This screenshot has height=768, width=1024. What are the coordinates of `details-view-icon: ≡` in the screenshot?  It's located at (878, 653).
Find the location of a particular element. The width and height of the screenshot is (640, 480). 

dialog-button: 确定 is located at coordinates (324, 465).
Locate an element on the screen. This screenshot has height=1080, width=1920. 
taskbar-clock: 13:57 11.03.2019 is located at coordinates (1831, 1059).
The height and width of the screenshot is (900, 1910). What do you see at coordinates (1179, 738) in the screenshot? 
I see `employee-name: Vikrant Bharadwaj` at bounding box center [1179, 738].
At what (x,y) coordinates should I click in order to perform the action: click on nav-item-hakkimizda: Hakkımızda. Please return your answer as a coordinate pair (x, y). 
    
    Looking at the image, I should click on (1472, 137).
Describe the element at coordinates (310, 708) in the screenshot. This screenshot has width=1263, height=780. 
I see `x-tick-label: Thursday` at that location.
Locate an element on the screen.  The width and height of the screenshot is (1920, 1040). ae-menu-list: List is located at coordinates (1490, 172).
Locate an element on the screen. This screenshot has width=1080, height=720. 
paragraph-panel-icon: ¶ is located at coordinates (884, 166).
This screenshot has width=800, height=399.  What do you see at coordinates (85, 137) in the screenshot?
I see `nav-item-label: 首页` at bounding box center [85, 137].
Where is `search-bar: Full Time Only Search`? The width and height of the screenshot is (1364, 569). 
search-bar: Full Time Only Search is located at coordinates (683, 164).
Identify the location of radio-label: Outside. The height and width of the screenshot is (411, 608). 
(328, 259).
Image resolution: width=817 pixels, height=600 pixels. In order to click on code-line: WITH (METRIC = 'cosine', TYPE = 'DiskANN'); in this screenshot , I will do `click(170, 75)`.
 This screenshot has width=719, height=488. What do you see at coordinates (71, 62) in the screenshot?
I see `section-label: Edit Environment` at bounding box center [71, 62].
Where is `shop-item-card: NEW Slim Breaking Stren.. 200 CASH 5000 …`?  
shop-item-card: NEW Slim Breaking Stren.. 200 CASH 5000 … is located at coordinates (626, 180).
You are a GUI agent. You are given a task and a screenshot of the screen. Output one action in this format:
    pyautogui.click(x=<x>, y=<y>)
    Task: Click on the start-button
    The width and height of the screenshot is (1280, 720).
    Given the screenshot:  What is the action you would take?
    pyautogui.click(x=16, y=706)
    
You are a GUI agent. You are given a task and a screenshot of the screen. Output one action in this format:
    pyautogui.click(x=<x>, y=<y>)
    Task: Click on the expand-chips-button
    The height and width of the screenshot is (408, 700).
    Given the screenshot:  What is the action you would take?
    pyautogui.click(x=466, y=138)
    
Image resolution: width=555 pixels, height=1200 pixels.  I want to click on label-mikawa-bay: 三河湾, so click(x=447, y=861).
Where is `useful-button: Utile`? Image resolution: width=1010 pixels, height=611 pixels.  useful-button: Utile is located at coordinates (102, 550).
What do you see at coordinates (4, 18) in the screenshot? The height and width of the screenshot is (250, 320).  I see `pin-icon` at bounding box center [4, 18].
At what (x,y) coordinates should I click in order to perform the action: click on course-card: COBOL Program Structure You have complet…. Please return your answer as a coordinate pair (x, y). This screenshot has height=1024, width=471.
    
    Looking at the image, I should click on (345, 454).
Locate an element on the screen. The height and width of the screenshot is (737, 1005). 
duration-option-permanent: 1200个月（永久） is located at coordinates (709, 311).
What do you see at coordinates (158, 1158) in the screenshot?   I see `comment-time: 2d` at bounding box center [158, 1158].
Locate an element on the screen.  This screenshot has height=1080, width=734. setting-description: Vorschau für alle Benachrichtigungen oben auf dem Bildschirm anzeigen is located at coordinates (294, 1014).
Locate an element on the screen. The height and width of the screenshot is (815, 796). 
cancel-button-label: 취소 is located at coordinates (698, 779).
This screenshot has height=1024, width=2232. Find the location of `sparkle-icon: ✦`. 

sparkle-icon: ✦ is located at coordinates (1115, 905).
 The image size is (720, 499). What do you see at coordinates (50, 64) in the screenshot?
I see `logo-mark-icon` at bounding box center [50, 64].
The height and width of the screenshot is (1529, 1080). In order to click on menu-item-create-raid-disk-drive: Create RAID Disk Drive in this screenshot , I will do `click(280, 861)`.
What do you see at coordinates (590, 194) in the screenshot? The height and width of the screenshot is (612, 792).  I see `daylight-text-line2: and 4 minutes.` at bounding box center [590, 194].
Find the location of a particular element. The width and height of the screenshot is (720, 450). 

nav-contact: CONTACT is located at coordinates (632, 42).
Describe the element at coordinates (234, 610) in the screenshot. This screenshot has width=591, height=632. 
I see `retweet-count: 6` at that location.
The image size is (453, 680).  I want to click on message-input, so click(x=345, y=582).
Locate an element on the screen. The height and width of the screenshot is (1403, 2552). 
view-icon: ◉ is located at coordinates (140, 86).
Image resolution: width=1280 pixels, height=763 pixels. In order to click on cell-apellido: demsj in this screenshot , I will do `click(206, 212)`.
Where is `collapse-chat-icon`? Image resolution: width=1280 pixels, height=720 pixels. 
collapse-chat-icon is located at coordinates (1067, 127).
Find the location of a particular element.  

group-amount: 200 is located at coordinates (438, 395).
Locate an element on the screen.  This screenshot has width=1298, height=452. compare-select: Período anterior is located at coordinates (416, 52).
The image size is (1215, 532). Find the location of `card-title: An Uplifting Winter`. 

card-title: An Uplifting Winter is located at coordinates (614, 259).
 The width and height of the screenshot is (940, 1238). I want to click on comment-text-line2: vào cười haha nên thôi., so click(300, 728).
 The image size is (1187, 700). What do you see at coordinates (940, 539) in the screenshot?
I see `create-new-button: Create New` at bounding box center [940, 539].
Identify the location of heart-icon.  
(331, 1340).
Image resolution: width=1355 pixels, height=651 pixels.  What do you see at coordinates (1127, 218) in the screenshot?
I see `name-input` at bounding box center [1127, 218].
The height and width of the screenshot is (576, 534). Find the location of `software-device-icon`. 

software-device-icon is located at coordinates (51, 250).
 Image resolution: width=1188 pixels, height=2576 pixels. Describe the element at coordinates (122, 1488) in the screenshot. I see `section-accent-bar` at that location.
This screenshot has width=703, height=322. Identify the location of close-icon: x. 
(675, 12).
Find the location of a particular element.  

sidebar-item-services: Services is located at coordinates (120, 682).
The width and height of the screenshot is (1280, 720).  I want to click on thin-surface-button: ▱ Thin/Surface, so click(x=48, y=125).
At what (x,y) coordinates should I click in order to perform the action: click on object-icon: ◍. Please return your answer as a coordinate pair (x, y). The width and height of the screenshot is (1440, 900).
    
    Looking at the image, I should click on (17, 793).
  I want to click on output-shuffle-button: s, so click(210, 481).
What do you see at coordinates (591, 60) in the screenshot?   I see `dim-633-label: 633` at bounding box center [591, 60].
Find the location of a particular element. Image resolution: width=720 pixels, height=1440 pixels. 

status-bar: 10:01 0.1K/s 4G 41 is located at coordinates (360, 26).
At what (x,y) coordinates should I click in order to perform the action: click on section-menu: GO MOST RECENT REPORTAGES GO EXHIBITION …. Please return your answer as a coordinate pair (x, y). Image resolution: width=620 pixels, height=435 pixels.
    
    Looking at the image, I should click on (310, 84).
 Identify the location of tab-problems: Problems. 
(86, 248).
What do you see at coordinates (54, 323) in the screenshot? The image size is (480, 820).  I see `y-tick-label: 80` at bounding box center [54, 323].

*EXERCISE REQUIREMENTS:* Copy the listing above word for word, every line, with no changes.

*RESPONSE BOX:*
This screenshot has height=768, width=1024. What are the coordinates of `details-view-icon: ≡` in the screenshot?  It's located at (878, 653).
Find the location of a particular element. The width and height of the screenshot is (640, 480). 

dialog-button: 确定 is located at coordinates (324, 465).
Locate an element on the screen. This screenshot has height=1080, width=1920. 
taskbar-clock: 13:57 11.03.2019 is located at coordinates (1831, 1059).
The height and width of the screenshot is (900, 1910). What do you see at coordinates (1179, 738) in the screenshot? 
I see `employee-name: Vikrant Bharadwaj` at bounding box center [1179, 738].
At what (x,y) coordinates should I click in order to perform the action: click on nav-item-hakkimizda: Hakkımızda. Please return your answer as a coordinate pair (x, y). 
    
    Looking at the image, I should click on (1472, 137).
Describe the element at coordinates (310, 708) in the screenshot. This screenshot has width=1263, height=780. 
I see `x-tick-label: Thursday` at that location.
Locate an element on the screen.  The width and height of the screenshot is (1920, 1040). ae-menu-list: List is located at coordinates (1490, 172).
Locate an element on the screen. This screenshot has width=1080, height=720. 
paragraph-panel-icon: ¶ is located at coordinates (884, 166).
This screenshot has width=800, height=399.  What do you see at coordinates (85, 137) in the screenshot?
I see `nav-item-label: 首页` at bounding box center [85, 137].
Where is `search-bar: Full Time Only Search`? The width and height of the screenshot is (1364, 569). 
search-bar: Full Time Only Search is located at coordinates (683, 164).
Identify the location of radio-label: Outside. The height and width of the screenshot is (411, 608). 
(328, 259).
Image resolution: width=817 pixels, height=600 pixels. In order to click on code-line: WITH (METRIC = 'cosine', TYPE = 'DiskANN'); in this screenshot , I will do `click(170, 75)`.
 This screenshot has width=719, height=488. What do you see at coordinates (71, 62) in the screenshot?
I see `section-label: Edit Environment` at bounding box center [71, 62].
Where is `shop-item-card: NEW Slim Breaking Stren.. 200 CASH 5000 …`?  
shop-item-card: NEW Slim Breaking Stren.. 200 CASH 5000 … is located at coordinates (626, 180).
You are a GUI agent. You are given a task and a screenshot of the screen. Output one action in this format:
    pyautogui.click(x=<x>, y=<y>)
    Task: Click on the start-button
    The width and height of the screenshot is (1280, 720).
    Given the screenshot:  What is the action you would take?
    pyautogui.click(x=16, y=706)
    
You are a GUI agent. You are given a task and a screenshot of the screen. Output one action in this format:
    pyautogui.click(x=<x>, y=<y>)
    Task: Click on the expand-chips-button
    The height and width of the screenshot is (408, 700).
    Given the screenshot:  What is the action you would take?
    pyautogui.click(x=466, y=138)
    
Image resolution: width=555 pixels, height=1200 pixels.  I want to click on label-mikawa-bay: 三河湾, so click(x=447, y=861).
Where is `useful-button: Utile`? Image resolution: width=1010 pixels, height=611 pixels.  useful-button: Utile is located at coordinates (102, 550).
What do you see at coordinates (4, 18) in the screenshot? The height and width of the screenshot is (250, 320).  I see `pin-icon` at bounding box center [4, 18].
At what (x,y) coordinates should I click in order to perform the action: click on course-card: COBOL Program Structure You have complet…. Please return your answer as a coordinate pair (x, y). This screenshot has height=1024, width=471.
    
    Looking at the image, I should click on (345, 454).
Locate an element on the screen. The height and width of the screenshot is (737, 1005). 
duration-option-permanent: 1200个月（永久） is located at coordinates (709, 311).
What do you see at coordinates (158, 1158) in the screenshot?   I see `comment-time: 2d` at bounding box center [158, 1158].
Locate an element on the screen.  This screenshot has height=1080, width=734. setting-description: Vorschau für alle Benachrichtigungen oben auf dem Bildschirm anzeigen is located at coordinates (294, 1014).
Locate an element on the screen. The height and width of the screenshot is (815, 796). 
cancel-button-label: 취소 is located at coordinates (698, 779).
This screenshot has height=1024, width=2232. Find the location of `sparkle-icon: ✦`. 

sparkle-icon: ✦ is located at coordinates (1115, 905).
 The image size is (720, 499). What do you see at coordinates (50, 64) in the screenshot?
I see `logo-mark-icon` at bounding box center [50, 64].
The height and width of the screenshot is (1529, 1080). In order to click on menu-item-create-raid-disk-drive: Create RAID Disk Drive in this screenshot , I will do `click(280, 861)`.
What do you see at coordinates (590, 194) in the screenshot? The height and width of the screenshot is (612, 792).  I see `daylight-text-line2: and 4 minutes.` at bounding box center [590, 194].
Find the location of a particular element. The width and height of the screenshot is (720, 450). 

nav-contact: CONTACT is located at coordinates (632, 42).
Describe the element at coordinates (234, 610) in the screenshot. This screenshot has width=591, height=632. 
I see `retweet-count: 6` at that location.
The image size is (453, 680).  I want to click on message-input, so click(x=345, y=582).
Locate an element on the screen. The height and width of the screenshot is (1403, 2552). 
view-icon: ◉ is located at coordinates (140, 86).
Image resolution: width=1280 pixels, height=763 pixels. In order to click on cell-apellido: demsj in this screenshot , I will do `click(206, 212)`.
Where is `collapse-chat-icon`? Image resolution: width=1280 pixels, height=720 pixels. 
collapse-chat-icon is located at coordinates (1067, 127).
Find the location of a particular element.  

group-amount: 200 is located at coordinates (438, 395).
Locate an element on the screen.  This screenshot has width=1298, height=452. compare-select: Período anterior is located at coordinates (416, 52).
The image size is (1215, 532). Find the location of `card-title: An Uplifting Winter`. 

card-title: An Uplifting Winter is located at coordinates (614, 259).
 The width and height of the screenshot is (940, 1238). I want to click on comment-text-line2: vào cười haha nên thôi., so click(300, 728).
 The image size is (1187, 700). What do you see at coordinates (940, 539) in the screenshot?
I see `create-new-button: Create New` at bounding box center [940, 539].
Identify the location of heart-icon.  
(331, 1340).
Image resolution: width=1355 pixels, height=651 pixels.  What do you see at coordinates (1127, 218) in the screenshot?
I see `name-input` at bounding box center [1127, 218].
The height and width of the screenshot is (576, 534). Find the location of `software-device-icon`. 

software-device-icon is located at coordinates (51, 250).
 Image resolution: width=1188 pixels, height=2576 pixels. Describe the element at coordinates (122, 1488) in the screenshot. I see `section-accent-bar` at that location.
This screenshot has width=703, height=322. Identify the location of close-icon: x. 
(675, 12).
Find the location of a particular element.  

sidebar-item-services: Services is located at coordinates (120, 682).
The width and height of the screenshot is (1280, 720).  I want to click on thin-surface-button: ▱ Thin/Surface, so click(x=48, y=125).
At what (x,y) coordinates should I click in order to perform the action: click on object-icon: ◍. Please return your answer as a coordinate pair (x, y). The width and height of the screenshot is (1440, 900).
    
    Looking at the image, I should click on (17, 793).
  I want to click on output-shuffle-button: s, so click(210, 481).
What do you see at coordinates (591, 60) in the screenshot?   I see `dim-633-label: 633` at bounding box center [591, 60].
Find the location of a particular element. Image resolution: width=720 pixels, height=1440 pixels. 

status-bar: 10:01 0.1K/s 4G 41 is located at coordinates (360, 26).
At what (x,y) coordinates should I click in order to perform the action: click on section-menu: GO MOST RECENT REPORTAGES GO EXHIBITION …. Please return your answer as a coordinate pair (x, y). Image resolution: width=620 pixels, height=435 pixels.
    
    Looking at the image, I should click on (310, 84).
 Identify the location of tab-problems: Problems. 
(86, 248).
What do you see at coordinates (54, 323) in the screenshot? The image size is (480, 820).  I see `y-tick-label: 80` at bounding box center [54, 323].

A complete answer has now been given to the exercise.